(Dataset entries)
---------------
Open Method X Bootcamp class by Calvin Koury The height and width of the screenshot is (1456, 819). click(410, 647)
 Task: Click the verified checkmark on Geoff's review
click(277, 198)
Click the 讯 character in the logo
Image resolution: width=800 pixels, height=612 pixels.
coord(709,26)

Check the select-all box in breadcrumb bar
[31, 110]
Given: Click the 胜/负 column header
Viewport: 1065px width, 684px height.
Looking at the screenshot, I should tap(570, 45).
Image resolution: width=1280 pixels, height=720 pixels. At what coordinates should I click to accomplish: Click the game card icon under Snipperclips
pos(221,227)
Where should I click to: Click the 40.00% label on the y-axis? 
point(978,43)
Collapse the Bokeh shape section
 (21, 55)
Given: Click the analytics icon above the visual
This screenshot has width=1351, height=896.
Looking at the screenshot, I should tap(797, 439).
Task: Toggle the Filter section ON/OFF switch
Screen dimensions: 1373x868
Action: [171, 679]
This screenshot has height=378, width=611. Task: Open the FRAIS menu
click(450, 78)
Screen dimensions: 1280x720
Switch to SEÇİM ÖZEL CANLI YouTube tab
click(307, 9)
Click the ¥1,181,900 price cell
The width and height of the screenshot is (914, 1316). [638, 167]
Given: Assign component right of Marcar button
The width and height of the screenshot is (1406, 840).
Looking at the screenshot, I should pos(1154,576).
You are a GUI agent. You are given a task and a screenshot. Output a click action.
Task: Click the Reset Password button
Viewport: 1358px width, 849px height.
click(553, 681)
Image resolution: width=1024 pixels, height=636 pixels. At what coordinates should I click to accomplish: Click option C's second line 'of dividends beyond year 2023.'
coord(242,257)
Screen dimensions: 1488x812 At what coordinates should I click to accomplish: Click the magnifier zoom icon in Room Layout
---------------
[YOUR TASK] Return exactly, and only, the lines above starting at the line that contains "Check the select-all box in breadcrumb bar" and ending at the line that contains "Given: Click the analytics".

[RESULT]
Check the select-all box in breadcrumb bar
[31, 110]
Given: Click the 胜/负 column header
Viewport: 1065px width, 684px height.
Looking at the screenshot, I should tap(570, 45).
Image resolution: width=1280 pixels, height=720 pixels. At what coordinates should I click to accomplish: Click the game card icon under Snipperclips
pos(221,227)
Where should I click to: Click the 40.00% label on the y-axis? 
point(978,43)
Collapse the Bokeh shape section
 (21, 55)
Given: Click the analytics icon above the visual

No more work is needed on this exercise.